Robust stability of moving horizon estimation for continuous-time systems
Julian D. Schiller, Matthias A. Müller
TL;DR
This work develops a continuous-time moving horizon estimation framework with a time-discounted least-squares objective for nonlinear systems that are detectable in the i-iIOSS sense. By tying the horizon length to a Lyapunov-based dissipation inequality, it proves robust global exponential stability of the estimation error in a time-discounted $L^2$ to $L^∞$ sense and provides LMIs to efficiently construct i-iIOSS Lyapunov functions. The proposed approach offers practical advantages over discrete-time MHE, such as arbitrary online sampling and horizon design, and validates the theory on a nonlinear chemical reactor benchmark.

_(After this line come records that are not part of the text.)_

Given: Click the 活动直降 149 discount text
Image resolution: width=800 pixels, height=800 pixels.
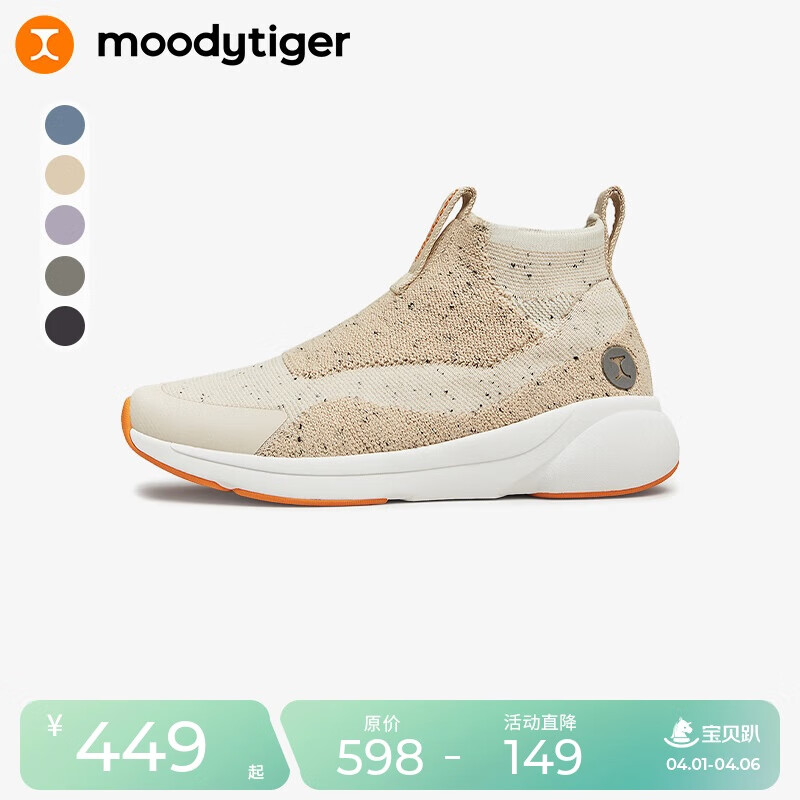Looking at the screenshot, I should pyautogui.click(x=542, y=744).
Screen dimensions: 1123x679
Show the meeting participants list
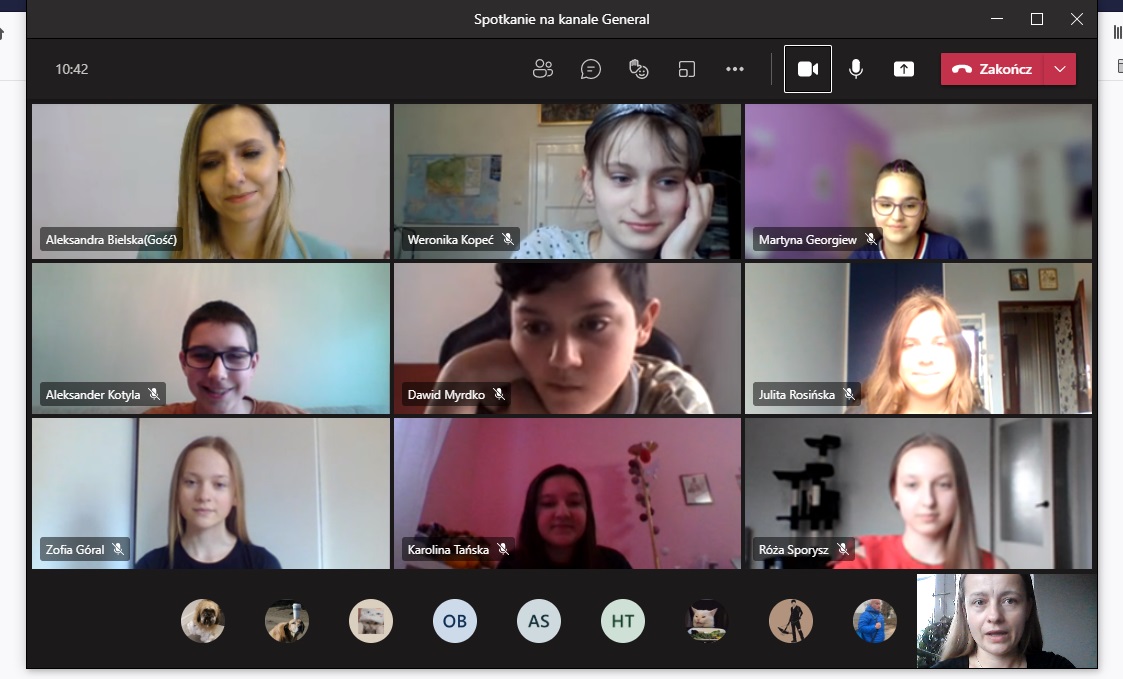pyautogui.click(x=543, y=69)
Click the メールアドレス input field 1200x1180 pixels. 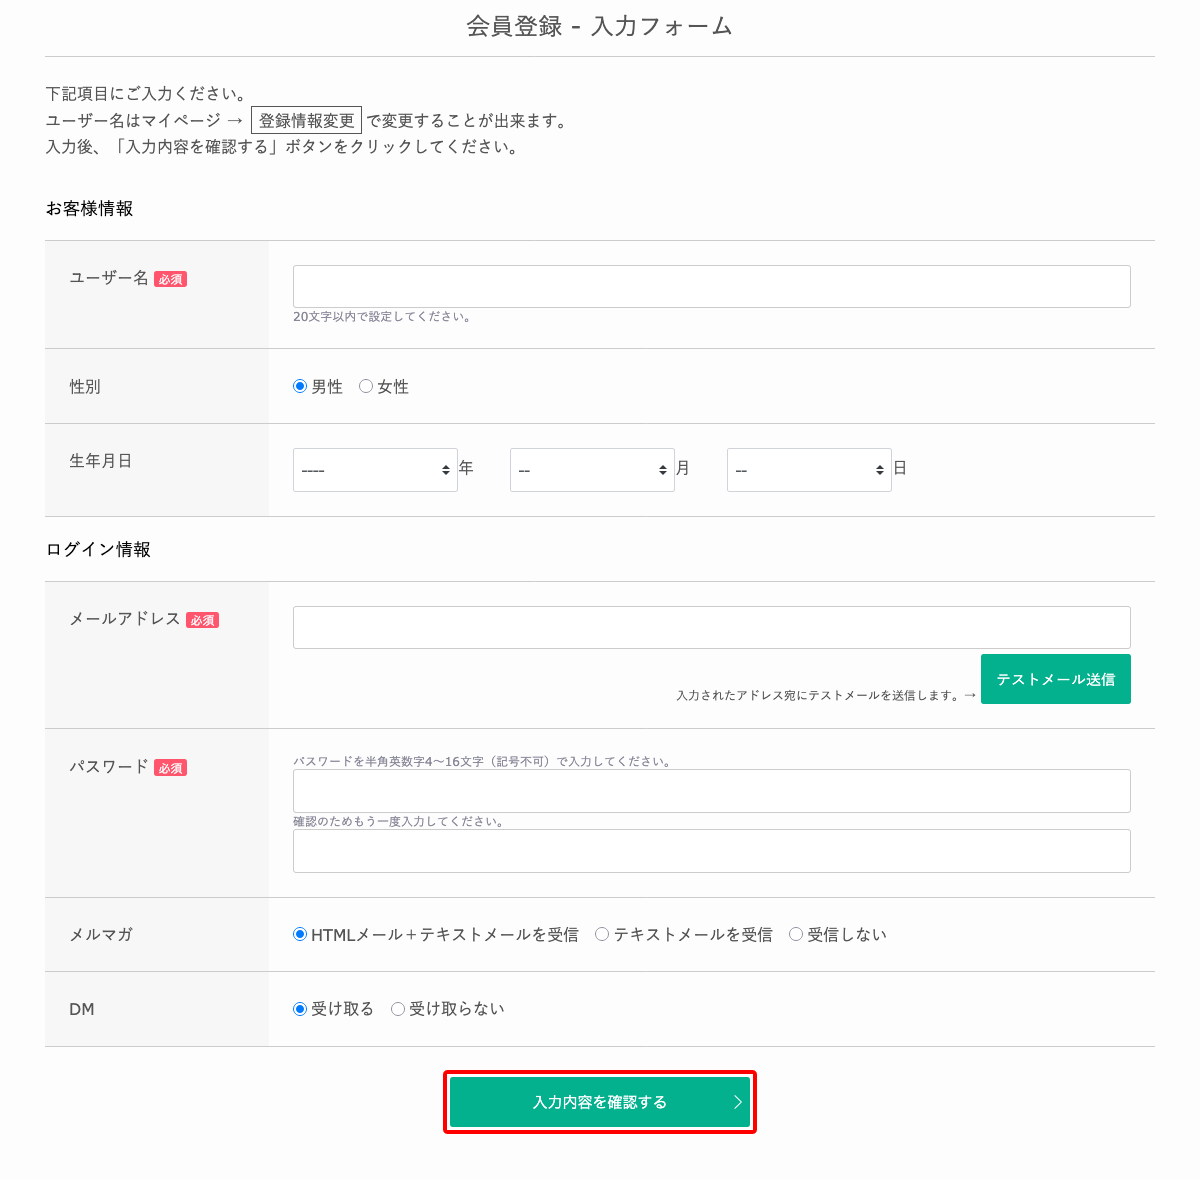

The combination of RGES guarantees and easily verifiable LMIs makes the framework appealing for robust nonlinear state estimation in continuous time.
Abstract
We consider a moving horizon estimation (MHE) scheme involving a discounted least squares objective for general nonlinear continuous-time systems. Provided that the system is detectable (incrementally integral input/output-to-state stable, i-iIOSS), we show that there exists a sufficiently long estimation horizon that guarantees robust global exponential stability of the estimation error in a time-discounted $L^2$-to-$L^\infty$ sense. In addition, we show that i-iIOSS Lyapunov functions can be efficiently constructed by verifying certain linear matrix inequality conditions. In combination, we propose a flexible Lyapunov-based MHE framework in continuous time, which particularly offers more tuning possibilities than its discrete-time analog, and provide sufficient conditions for stability that can be easily verified in practice. Our results are illustrated by a numerical example.